§ **Your objective**:
Take every line containing "column" out of the records.
(Stored data begins)
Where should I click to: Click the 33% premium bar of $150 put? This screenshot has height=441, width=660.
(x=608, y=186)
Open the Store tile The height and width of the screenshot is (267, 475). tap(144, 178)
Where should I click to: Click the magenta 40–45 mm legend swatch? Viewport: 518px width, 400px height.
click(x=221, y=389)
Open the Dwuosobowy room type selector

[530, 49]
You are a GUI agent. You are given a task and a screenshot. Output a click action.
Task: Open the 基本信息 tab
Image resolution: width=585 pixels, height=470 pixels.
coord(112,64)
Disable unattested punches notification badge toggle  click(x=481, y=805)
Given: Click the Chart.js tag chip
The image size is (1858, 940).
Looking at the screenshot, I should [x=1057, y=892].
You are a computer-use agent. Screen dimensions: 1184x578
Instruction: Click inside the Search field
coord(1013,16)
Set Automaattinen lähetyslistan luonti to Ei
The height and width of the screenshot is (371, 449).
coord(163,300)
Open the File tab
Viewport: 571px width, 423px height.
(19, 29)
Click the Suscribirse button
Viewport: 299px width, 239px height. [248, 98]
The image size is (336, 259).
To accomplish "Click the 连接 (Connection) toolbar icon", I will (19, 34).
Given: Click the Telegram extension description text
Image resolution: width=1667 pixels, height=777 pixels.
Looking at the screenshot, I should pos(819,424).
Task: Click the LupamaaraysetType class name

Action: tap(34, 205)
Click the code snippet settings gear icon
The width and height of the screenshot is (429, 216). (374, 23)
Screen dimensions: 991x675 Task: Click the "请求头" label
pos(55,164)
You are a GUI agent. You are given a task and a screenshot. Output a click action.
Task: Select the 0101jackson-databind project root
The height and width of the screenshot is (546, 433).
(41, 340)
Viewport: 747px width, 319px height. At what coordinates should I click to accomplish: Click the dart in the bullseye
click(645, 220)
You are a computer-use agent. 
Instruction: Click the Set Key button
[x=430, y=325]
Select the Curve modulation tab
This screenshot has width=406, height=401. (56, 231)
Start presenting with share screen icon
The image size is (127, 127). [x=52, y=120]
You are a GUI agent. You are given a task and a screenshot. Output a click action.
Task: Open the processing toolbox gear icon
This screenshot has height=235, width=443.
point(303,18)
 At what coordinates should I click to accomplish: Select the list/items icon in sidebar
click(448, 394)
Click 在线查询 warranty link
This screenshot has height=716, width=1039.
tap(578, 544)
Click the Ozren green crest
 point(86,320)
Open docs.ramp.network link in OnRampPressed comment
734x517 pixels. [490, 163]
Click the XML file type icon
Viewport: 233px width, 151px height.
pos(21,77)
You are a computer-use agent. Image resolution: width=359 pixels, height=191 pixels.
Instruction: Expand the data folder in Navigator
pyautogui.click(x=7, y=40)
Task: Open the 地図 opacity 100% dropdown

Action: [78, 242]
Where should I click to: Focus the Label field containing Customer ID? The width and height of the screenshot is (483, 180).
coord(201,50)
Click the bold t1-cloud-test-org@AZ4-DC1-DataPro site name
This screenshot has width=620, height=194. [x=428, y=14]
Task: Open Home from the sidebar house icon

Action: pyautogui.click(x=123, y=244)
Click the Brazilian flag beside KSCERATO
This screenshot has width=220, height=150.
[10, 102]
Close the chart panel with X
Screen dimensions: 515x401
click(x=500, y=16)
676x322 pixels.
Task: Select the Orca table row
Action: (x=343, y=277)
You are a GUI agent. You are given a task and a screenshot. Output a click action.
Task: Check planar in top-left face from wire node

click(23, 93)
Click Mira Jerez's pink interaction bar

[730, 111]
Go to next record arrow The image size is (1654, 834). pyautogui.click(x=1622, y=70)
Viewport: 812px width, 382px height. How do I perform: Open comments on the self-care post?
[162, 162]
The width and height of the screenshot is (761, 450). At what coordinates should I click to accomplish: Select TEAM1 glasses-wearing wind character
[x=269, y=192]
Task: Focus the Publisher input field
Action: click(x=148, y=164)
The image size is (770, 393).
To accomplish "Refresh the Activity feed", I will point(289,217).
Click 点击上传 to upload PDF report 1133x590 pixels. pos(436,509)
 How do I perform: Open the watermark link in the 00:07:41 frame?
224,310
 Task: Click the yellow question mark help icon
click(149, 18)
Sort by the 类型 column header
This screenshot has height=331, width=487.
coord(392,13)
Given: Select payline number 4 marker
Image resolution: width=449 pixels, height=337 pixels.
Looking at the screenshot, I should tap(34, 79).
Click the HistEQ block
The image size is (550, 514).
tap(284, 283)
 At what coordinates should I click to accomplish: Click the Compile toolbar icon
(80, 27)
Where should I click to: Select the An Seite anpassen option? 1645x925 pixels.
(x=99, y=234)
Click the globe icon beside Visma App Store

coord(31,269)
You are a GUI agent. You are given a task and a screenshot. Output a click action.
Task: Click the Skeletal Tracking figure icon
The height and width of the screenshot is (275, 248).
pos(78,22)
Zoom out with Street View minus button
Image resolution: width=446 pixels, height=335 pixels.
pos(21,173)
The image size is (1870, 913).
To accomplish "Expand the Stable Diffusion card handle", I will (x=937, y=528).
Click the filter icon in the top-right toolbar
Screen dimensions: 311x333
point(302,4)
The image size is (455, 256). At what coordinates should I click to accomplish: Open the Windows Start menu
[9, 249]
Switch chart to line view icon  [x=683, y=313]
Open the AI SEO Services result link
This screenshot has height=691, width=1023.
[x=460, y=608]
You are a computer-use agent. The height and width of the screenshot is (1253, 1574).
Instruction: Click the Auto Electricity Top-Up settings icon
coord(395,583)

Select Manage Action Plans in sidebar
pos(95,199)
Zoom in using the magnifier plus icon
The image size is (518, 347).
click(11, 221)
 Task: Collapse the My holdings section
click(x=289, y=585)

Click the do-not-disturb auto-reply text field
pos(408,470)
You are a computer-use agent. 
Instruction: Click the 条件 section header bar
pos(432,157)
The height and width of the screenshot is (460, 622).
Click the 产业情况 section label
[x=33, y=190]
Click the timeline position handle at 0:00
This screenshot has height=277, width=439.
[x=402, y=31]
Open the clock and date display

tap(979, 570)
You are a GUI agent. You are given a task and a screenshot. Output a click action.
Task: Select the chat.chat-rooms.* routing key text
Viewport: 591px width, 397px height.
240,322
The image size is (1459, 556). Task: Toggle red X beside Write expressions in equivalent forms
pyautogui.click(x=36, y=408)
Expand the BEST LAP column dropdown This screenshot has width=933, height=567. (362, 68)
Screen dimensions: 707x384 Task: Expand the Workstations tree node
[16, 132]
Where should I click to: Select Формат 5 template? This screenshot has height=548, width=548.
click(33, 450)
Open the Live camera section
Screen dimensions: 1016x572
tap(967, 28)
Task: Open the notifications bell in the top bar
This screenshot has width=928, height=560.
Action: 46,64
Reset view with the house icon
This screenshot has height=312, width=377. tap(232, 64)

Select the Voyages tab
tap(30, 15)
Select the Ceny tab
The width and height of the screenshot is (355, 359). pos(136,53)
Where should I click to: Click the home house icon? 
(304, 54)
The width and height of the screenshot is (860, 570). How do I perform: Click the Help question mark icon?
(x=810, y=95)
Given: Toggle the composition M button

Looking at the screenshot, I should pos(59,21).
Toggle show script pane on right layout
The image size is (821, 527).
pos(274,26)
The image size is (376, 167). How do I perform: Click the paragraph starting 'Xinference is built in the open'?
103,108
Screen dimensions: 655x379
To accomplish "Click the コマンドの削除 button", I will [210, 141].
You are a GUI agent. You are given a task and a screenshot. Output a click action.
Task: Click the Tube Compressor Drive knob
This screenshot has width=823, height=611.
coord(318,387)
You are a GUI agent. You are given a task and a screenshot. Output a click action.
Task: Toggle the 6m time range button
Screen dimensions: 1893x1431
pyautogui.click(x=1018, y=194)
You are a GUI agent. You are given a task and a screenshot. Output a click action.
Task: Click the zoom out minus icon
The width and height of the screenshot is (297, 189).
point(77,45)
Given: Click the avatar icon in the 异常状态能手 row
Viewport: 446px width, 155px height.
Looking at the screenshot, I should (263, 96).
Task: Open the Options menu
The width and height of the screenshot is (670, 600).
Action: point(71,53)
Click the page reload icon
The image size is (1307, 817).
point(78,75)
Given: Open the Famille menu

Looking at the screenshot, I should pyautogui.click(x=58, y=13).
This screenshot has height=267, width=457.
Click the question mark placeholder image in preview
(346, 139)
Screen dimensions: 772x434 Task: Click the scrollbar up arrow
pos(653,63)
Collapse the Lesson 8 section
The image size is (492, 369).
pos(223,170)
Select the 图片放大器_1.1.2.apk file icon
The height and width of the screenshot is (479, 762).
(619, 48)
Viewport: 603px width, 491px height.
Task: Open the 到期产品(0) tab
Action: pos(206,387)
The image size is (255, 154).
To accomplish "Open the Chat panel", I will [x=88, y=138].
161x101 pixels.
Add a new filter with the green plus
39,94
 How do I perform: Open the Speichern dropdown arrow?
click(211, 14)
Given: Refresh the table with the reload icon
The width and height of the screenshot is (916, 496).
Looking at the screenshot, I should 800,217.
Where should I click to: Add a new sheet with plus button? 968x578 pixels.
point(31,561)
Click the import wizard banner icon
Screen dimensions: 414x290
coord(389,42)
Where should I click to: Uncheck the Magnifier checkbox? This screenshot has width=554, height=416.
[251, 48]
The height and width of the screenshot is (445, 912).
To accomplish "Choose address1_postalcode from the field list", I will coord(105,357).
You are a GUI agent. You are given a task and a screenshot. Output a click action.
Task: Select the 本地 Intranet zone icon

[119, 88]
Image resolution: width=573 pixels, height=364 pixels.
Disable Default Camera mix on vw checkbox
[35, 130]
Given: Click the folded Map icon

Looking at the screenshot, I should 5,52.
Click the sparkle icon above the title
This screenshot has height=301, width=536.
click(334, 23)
(Stored data ends)
§ **Task solution**:
Sort by the 类型 column header
Expand the BEST LAP column dropdown This screenshot has width=933, height=567. (362, 68)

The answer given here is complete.